Our study findings underscore a nuanced relationship between asymmetry indices of paraspinal muscles and cLBP. Across sexes, asymmetry indices in specific paraspinal muscles at distinct lumbar segments exhibited a positive correlation with the duration and intensity of cLBP. This implies that greater asymmetry between left and right sides in certain muscles at specific segments is associated with longer duration and higher intensity of cLBP. Notably, females tend to report higher pain intensity and significantly longer pain duration compared to males. This difference may stem from biological, psychological, and social factors influencing how males and females experience and report pain. Such differences could also contribute to the observed variations in the correlation between paraspinal muscle asymmetry indices and cLBP duration and intensity across sexes. While sex-specific analyses were performed to minimize the influence of these differences on the results, the limited sample size may have affected the study’s statistical power. Future research with larger sample sizes is needed to validate these findings and explore the underlying mechanisms in greater detail.
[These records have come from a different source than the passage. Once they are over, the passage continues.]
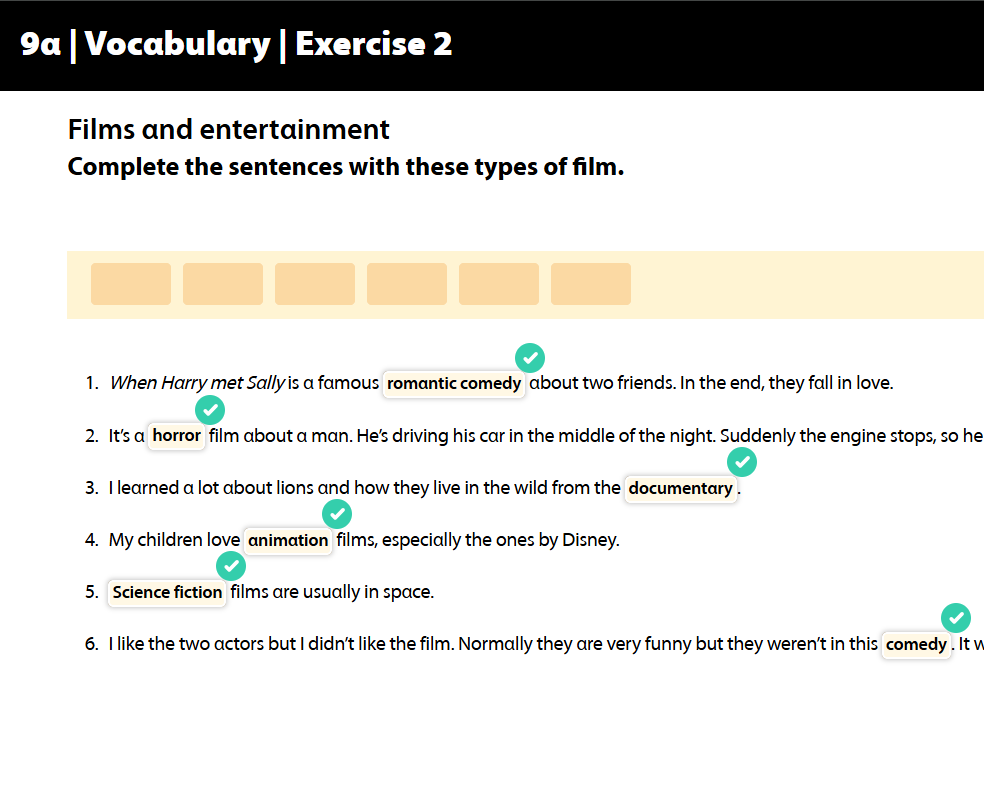984x786 pixels.
Task: Click the checkmark beside the 'documentary' answer
Action: 742,462
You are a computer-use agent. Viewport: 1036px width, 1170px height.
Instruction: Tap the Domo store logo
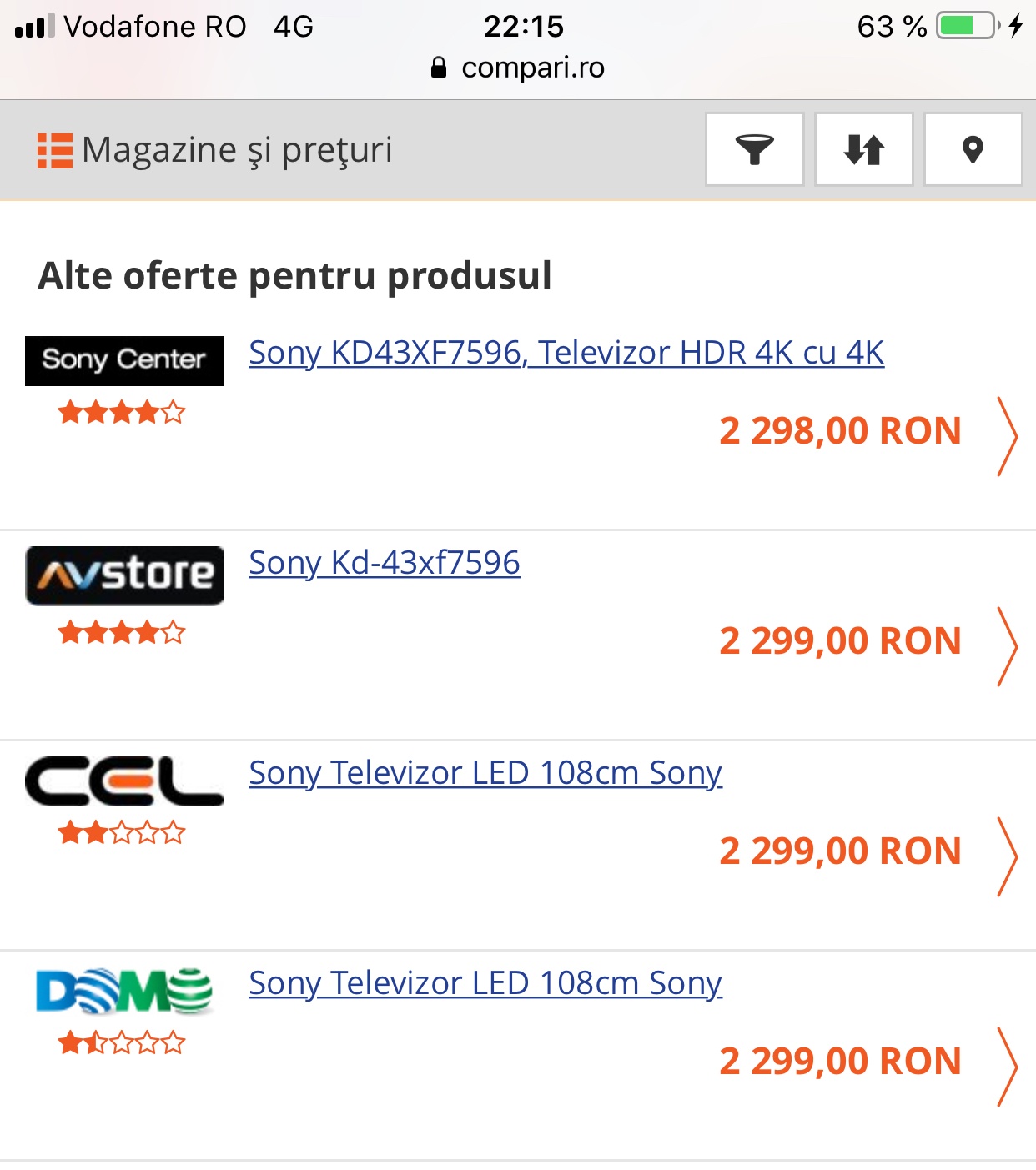[x=124, y=992]
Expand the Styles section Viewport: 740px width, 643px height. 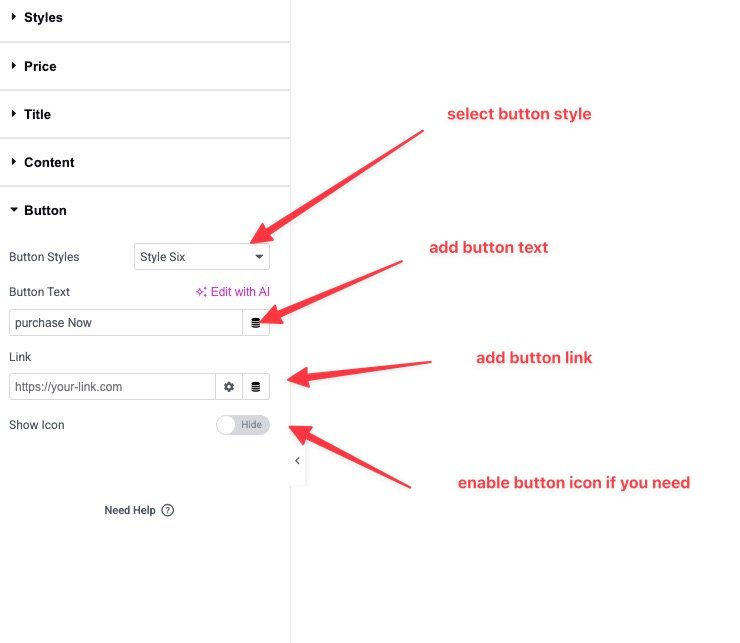point(43,18)
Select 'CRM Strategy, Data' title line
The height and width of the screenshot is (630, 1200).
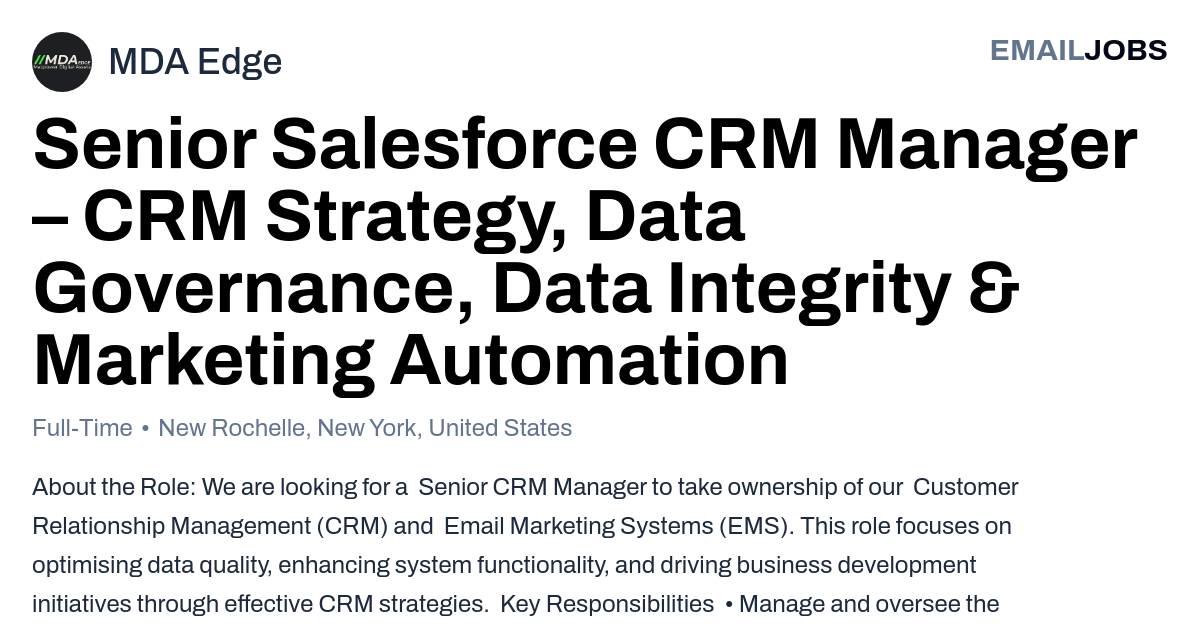pos(389,215)
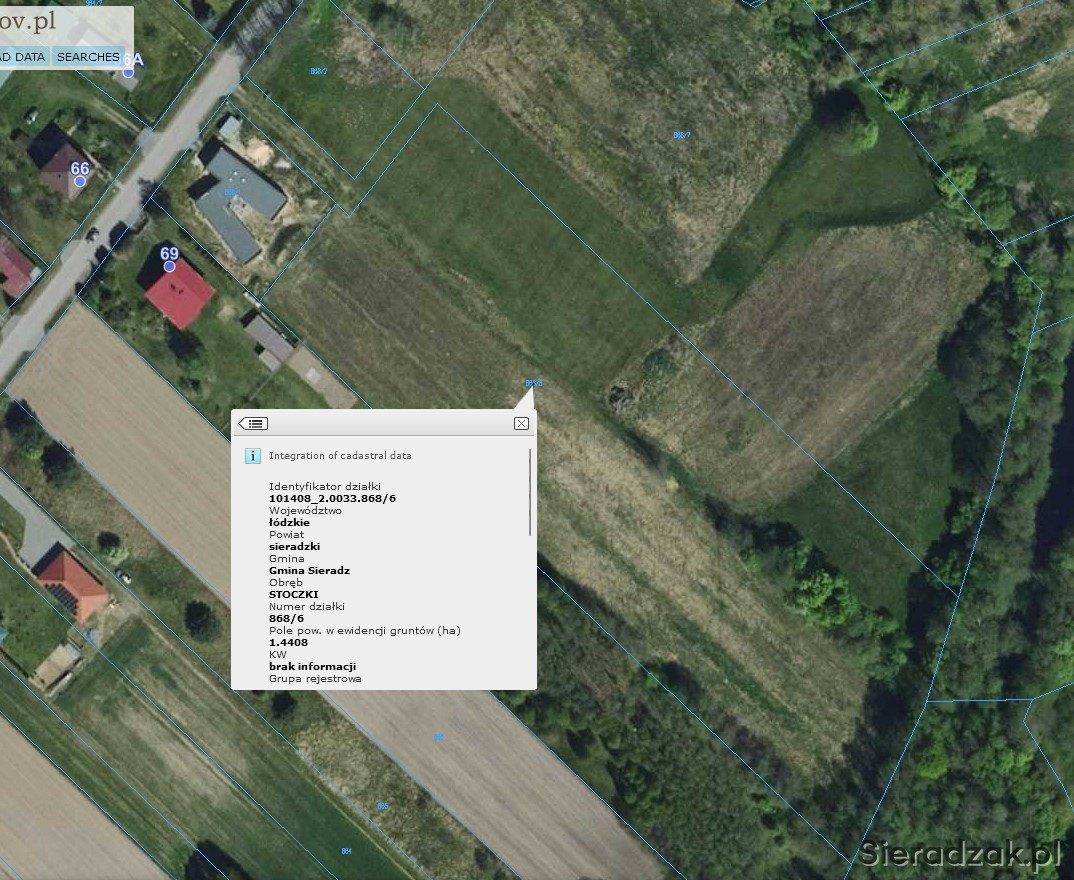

However, despite these correlations, most other asymmetry indices of paraspinal muscle did not show significant statistical relationships with the duration or intensity of cLBP. This may be attributed to Type I errors resulting from multiple tests. The absence of widespread and significant findings suggests that while muscle asymmetry may contribute to cLBP, it may not be the sole or primary determinant. Other factors, such as muscle strength19,20, endurance21,22, and neuromuscular control23, likely play critical roles and warrant further investigation. The hypothesis that patients with cLBP exhibit higher asymmetry indices of paraspinal muscles compared to no-BP individuals is supported by our findings. However, the assumption that paraspinal muscle asymmetry is directly related to cLBP remains uncertain.

These results align with existing literature, underscoring the complexity and multifactorial nature of cLBP24,25. Prior studies have identified various factors contributing to cLBP, including muscle composition and morphological changes, although muscle asymmetry has not been definitively established as a primary determinant. Future research should prioritize longitudinal studies to elucidate causal relationships and underlying mechanisms of these associations. Moreover, interventions into interventions aimed at mitigating muscle asymmetry could provide valuable insights into managing or alleviating cLBP.

However, several limitations inherent to our study warrant acknowledgement. Firstly, only 2.9% of cLBP patients experienced severe pain (VAS score ≥ 7), potentially limiting the generalizability of our findings to patients with severe cLBP. Furthermore, other relevant confounding factors, such as limb dominance, unilateral back pain, work activities, recreational and sports activities, and familial predispositions, were not systematically assessed in our study or may not have been adequately captured in existing data. These factors underscore the necessity for larger-scale studies to validate our findings comprehensively and address these potential limitations effectively.

Conclusion

This study highlights the importance of sex-specific asymmetry in paraspinal muscles and its relevance for understanding cLBP. While muscle asymmetry appears relevant to cLBP, it is likely part of a multifactorial landscape that includes muscle strength, endurance, and neuromuscular control. Addressing these complexities through comprehensive treatment approaches tailored to mitigate muscle asymmetry could advance our understanding and management of cLBP. Future research should investigate the role of these asymmetries in contributing to cLBP and should develop comprehensive treatment approaches that integrate considerations of muscle asymmetry, strength, endurance, and neuromuscular control.